Tasman had passed Punakaiki on the afternoon of Dec 14th, and I’d explain that part of his progress from here. The sun’s position meant I could indicate his passage, with the blowholes (and the tourists) at my back.
I moved to the northernmost point on the track and looked up and down the coast. I had to look again… it was far more than I had expected. On the distant skyline, to the south I could still make out Mt Cook and Mt Tasman. They were 200 km’s away! (125 miles). That’s where I’d filmed the sequences at Gillespies Beach.
On my horizon to the north I could see Cape Foulwind… and that was completely unexpected. Tasman had described sailing towards a ‘low lying point’… it was named Cape Foulwind by Cook (he wasn’t having a good time). Tasman’s journal contains an unmistakable drawing of Cape Foulwind. It removes any shadow of doubt that the coast Tasman was sailing along was New Zealand.
I’d expected to have to stop at another location to make this particular point, but I could do it from right here. It only needed a minor re-write.
Late evening at the campsite at Punakaiki
The campsite was delightful. It was dry and level, and thoughtfully planted throughout so that it seemed to be a part of the surrounding bush. It also backed directly onto a broad sandy beach.
That evening I sat and watched a glorious West Coast sunset from the beach, sheltered from the wind by sheer limestone cliffs and the thick line of bush that topped the dunes.
My chosen locations were at and around one of the lookout points on the Pancake Rocks, ‘Blowholes’ track. I didn’t have too much to do there, just two short pieces of dialogue, and me walking up to and then away from the vantage points. But this time I was the tourist attraction. There were a lot more than just my two cameras. It feels odd talking to a camera with half a dozen strangers looking on and snapping away, but I’m getting used to it.
By the afternoon I was sitting in the sun enjoying a coffee made by someone else. It had been quite a while since that had happened, and I enjoyed the moment, watching the steady procession of tourists in and out of the Blowholes track.
Then I walked back to the campsite to get ready.

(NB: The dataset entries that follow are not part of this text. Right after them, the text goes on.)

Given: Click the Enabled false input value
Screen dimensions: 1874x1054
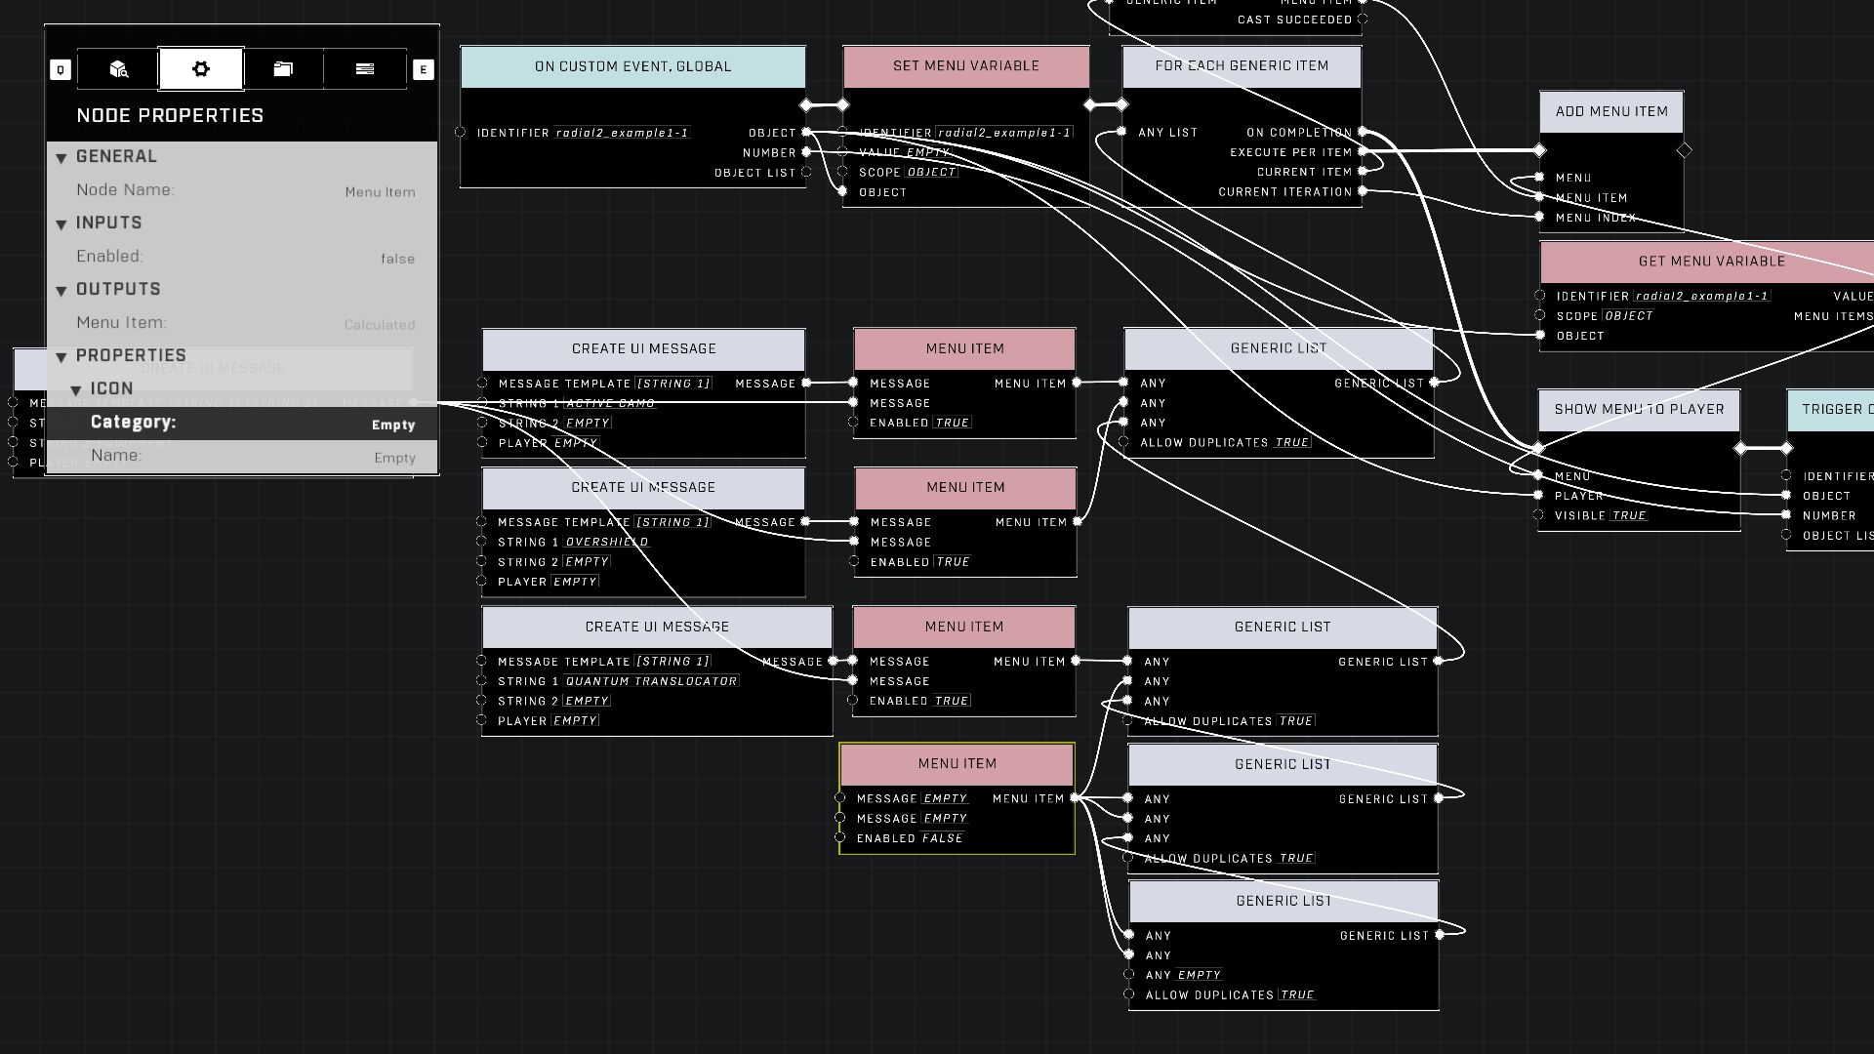Looking at the screenshot, I should tap(397, 259).
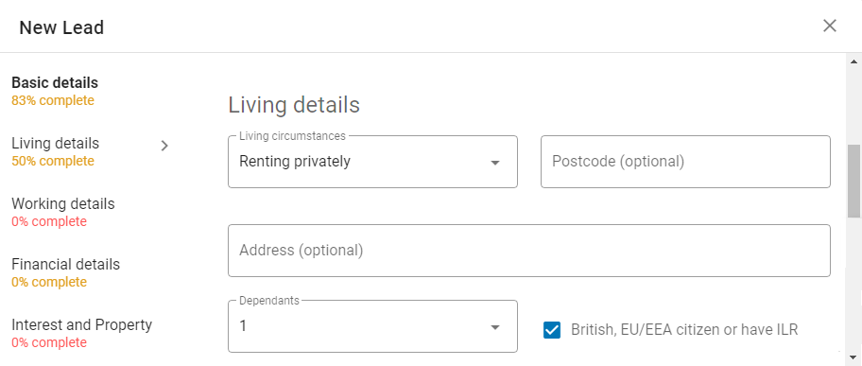The image size is (862, 366).
Task: Open the 'Renting privately' living circumstances selector
Action: click(x=372, y=162)
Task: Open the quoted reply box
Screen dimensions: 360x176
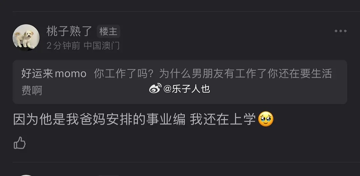Action: 180,82
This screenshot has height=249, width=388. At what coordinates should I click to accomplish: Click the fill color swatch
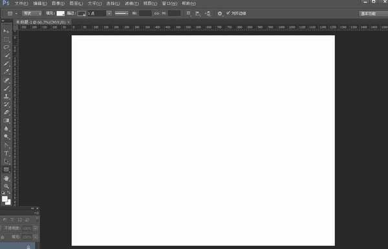[60, 14]
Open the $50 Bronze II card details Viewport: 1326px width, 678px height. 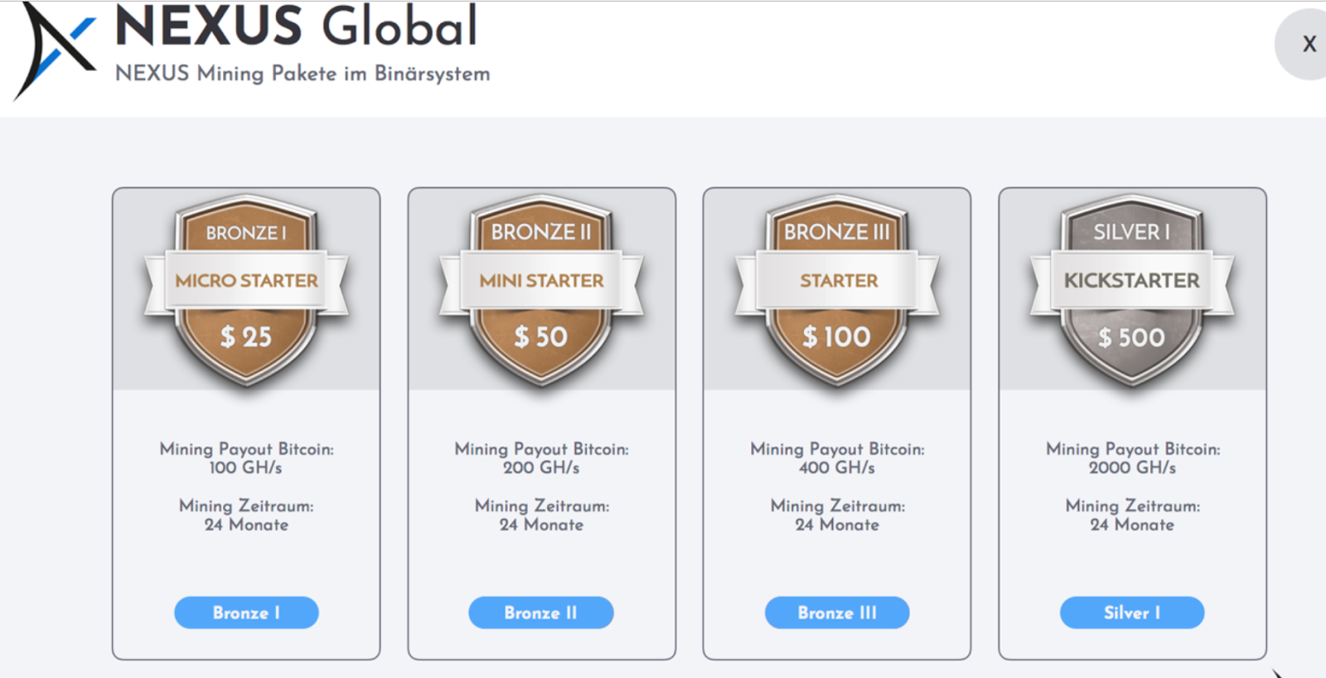click(541, 423)
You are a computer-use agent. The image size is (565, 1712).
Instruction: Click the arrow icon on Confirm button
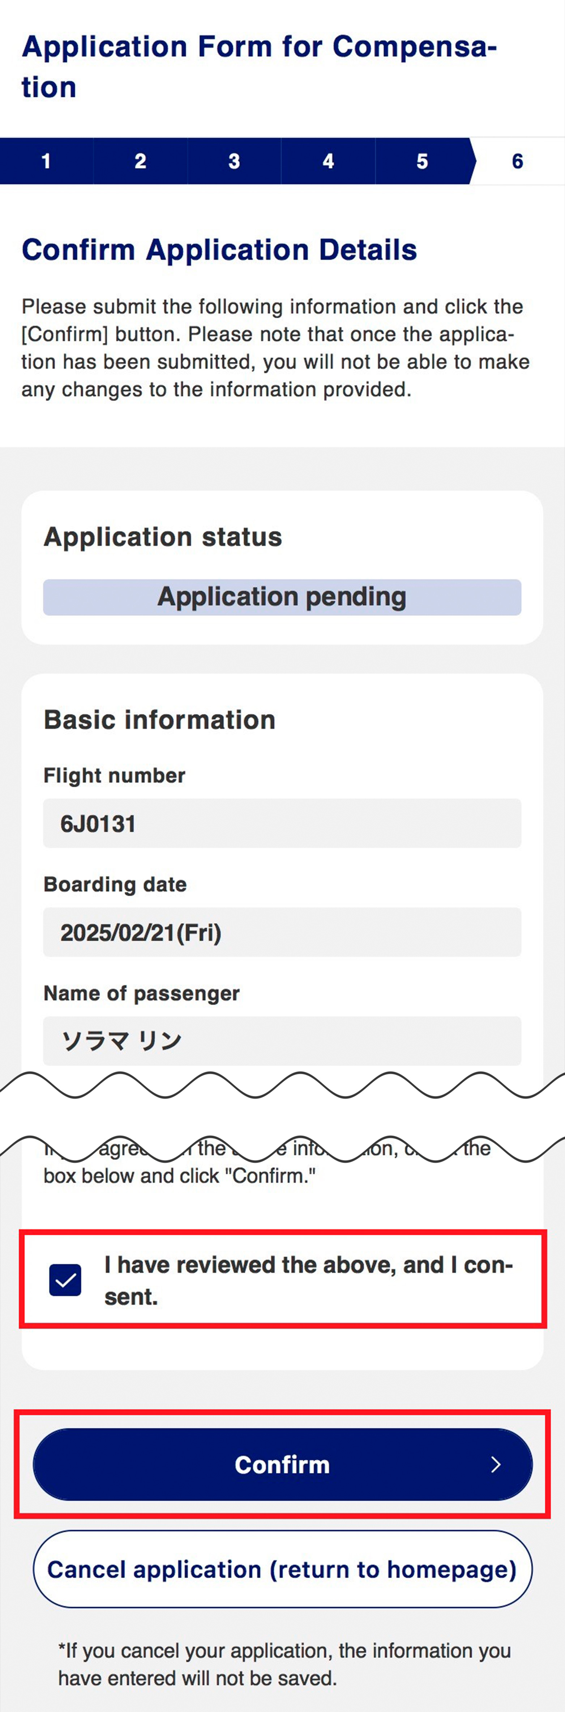tap(495, 1464)
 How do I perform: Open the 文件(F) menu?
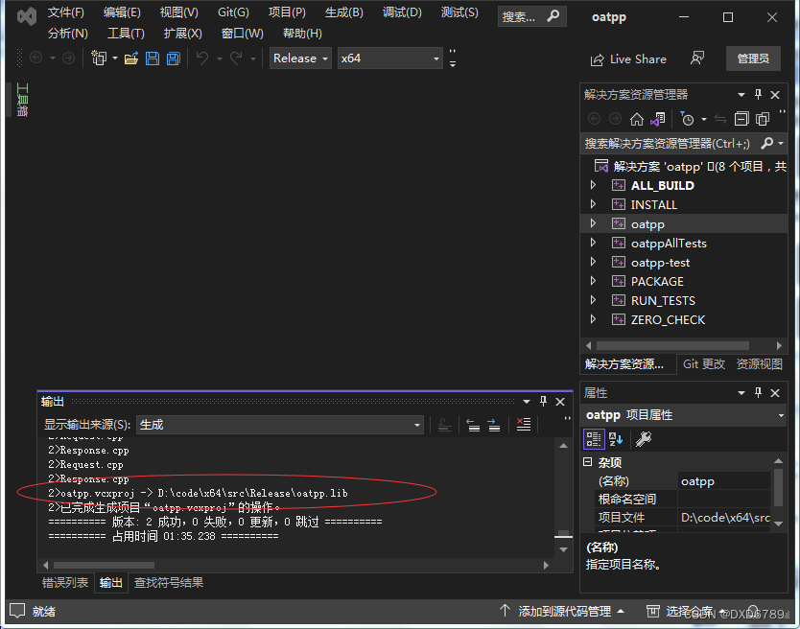65,12
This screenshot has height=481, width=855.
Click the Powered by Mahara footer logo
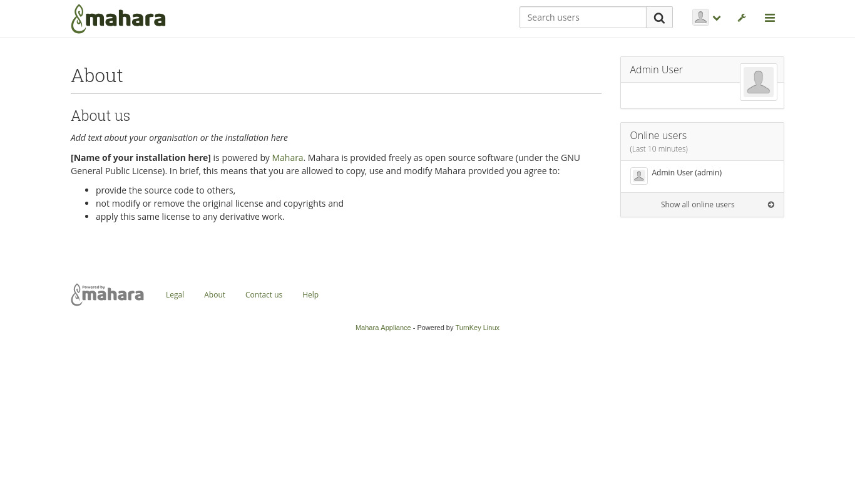(108, 295)
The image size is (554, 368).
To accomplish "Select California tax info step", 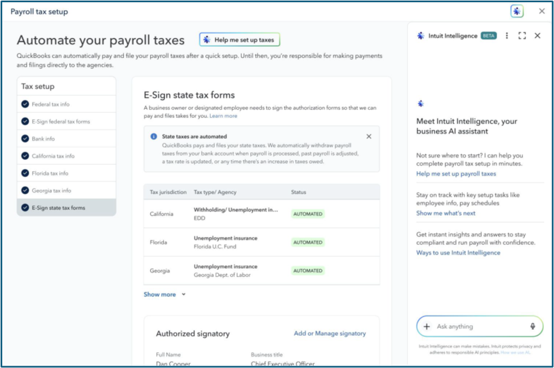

Punakaiki is an oasis on the West Coast. It has a micro-climate quite different to its surroundings. I was struck straight away by the warm air, but you could see the difference in the bush too… it was thick and lush, but different. The bush here is sub-tropical like the Waitakere’s… with Nikau, Rimu, Matai… even cabbage trees.
I felt very at home, and set about gathering wood.
Preparing the sunset fire at Punakaiki
My fire that night was a grand affair; it was more bonfire than campfire, and I was joined by two young lads from England on their ‘gap year’. I’ve no idea, of their names, I’ll call them Bill and Ben.
They were good company, flush with the excitement of youth, and on the adventure of a lifetime. They were full of questions about New Zealand, its History and Geography… and I was more than happy to oblige.
We watched the sunset, and burned some old trees. Later we watched the stars, meteorites and satellites, and then the moon came big and bright, lighting the beach and the breakers.
It was a good fire, and in the absence of Australian’s, nobody got hurt.
The fire left a deep warmth that easily outlasted the few paces through the night’s chill, back to the van and bed.
I was warm, comfortable and happy again.
As my sister Jane had recently written in a comment; “All’s well that ends well”… and it was.